_Work instruction_. Restate every record exactly, with nothing skipped.

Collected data
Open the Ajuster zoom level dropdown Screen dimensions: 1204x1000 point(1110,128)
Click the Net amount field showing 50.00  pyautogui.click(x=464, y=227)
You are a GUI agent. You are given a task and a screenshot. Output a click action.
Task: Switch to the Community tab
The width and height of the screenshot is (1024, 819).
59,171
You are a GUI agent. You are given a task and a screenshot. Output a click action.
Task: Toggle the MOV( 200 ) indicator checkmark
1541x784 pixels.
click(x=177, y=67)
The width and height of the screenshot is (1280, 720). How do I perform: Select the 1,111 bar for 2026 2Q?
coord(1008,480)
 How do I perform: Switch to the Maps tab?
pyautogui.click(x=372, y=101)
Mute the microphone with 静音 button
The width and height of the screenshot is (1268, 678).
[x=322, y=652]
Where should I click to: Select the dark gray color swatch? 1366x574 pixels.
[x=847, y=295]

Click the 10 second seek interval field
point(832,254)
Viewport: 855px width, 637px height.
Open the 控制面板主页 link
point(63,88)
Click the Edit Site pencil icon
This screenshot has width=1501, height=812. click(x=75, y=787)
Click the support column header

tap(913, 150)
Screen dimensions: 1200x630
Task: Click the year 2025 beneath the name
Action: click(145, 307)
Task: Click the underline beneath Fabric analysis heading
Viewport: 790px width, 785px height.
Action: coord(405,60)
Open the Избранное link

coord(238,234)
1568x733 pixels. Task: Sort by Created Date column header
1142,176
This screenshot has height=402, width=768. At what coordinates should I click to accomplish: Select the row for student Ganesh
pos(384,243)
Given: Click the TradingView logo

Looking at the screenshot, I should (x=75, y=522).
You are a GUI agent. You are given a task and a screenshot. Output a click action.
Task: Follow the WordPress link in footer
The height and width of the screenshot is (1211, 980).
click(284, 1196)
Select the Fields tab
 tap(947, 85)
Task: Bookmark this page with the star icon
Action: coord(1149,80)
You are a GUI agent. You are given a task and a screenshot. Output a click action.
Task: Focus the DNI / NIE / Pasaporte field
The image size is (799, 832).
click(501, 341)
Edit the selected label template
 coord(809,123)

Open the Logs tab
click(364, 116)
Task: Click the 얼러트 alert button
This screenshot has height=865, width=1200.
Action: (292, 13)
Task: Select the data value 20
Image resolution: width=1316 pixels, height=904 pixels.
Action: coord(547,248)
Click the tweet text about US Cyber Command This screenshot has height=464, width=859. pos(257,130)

_Exercise output_.
Open the Ajuster zoom level dropdown Screen dimensions: 1204x1000 point(1110,128)
Click the Net amount field showing 50.00  pyautogui.click(x=464, y=227)
You are a GUI agent. You are given a task and a screenshot. Output a click action.
Task: Switch to the Community tab
The width and height of the screenshot is (1024, 819).
59,171
You are a GUI agent. You are given a task and a screenshot. Output a click action.
Task: Toggle the MOV( 200 ) indicator checkmark
1541x784 pixels.
click(x=177, y=67)
The width and height of the screenshot is (1280, 720). How do I perform: Select the 1,111 bar for 2026 2Q?
coord(1008,480)
 How do I perform: Switch to the Maps tab?
pyautogui.click(x=372, y=101)
Mute the microphone with 静音 button
The width and height of the screenshot is (1268, 678).
[x=322, y=652]
Where should I click to: Select the dark gray color swatch? 1366x574 pixels.
[x=847, y=295]

Click the 10 second seek interval field
point(832,254)
Viewport: 855px width, 637px height.
Open the 控制面板主页 link
point(63,88)
Click the Edit Site pencil icon
This screenshot has width=1501, height=812. click(x=75, y=787)
Click the support column header

tap(913, 150)
Screen dimensions: 1200x630
Task: Click the year 2025 beneath the name
Action: click(145, 307)
Task: Click the underline beneath Fabric analysis heading
Viewport: 790px width, 785px height.
Action: coord(405,60)
Open the Избранное link

coord(238,234)
1568x733 pixels. Task: Sort by Created Date column header
1142,176
This screenshot has height=402, width=768. At what coordinates should I click to accomplish: Select the row for student Ganesh
pos(384,243)
Given: Click the TradingView logo

Looking at the screenshot, I should (x=75, y=522).
You are a GUI agent. You are given a task and a screenshot. Output a click action.
Task: Follow the WordPress link in footer
The height and width of the screenshot is (1211, 980).
click(284, 1196)
Select the Fields tab
 tap(947, 85)
Task: Bookmark this page with the star icon
Action: coord(1149,80)
You are a GUI agent. You are given a task and a screenshot. Output a click action.
Task: Focus the DNI / NIE / Pasaporte field
The image size is (799, 832).
click(501, 341)
Edit the selected label template
 coord(809,123)

Open the Logs tab
click(364, 116)
Task: Click the 얼러트 alert button
This screenshot has height=865, width=1200.
Action: (292, 13)
Task: Select the data value 20
Image resolution: width=1316 pixels, height=904 pixels.
Action: coord(547,248)
Click the tweet text about US Cyber Command This screenshot has height=464, width=859. pos(257,130)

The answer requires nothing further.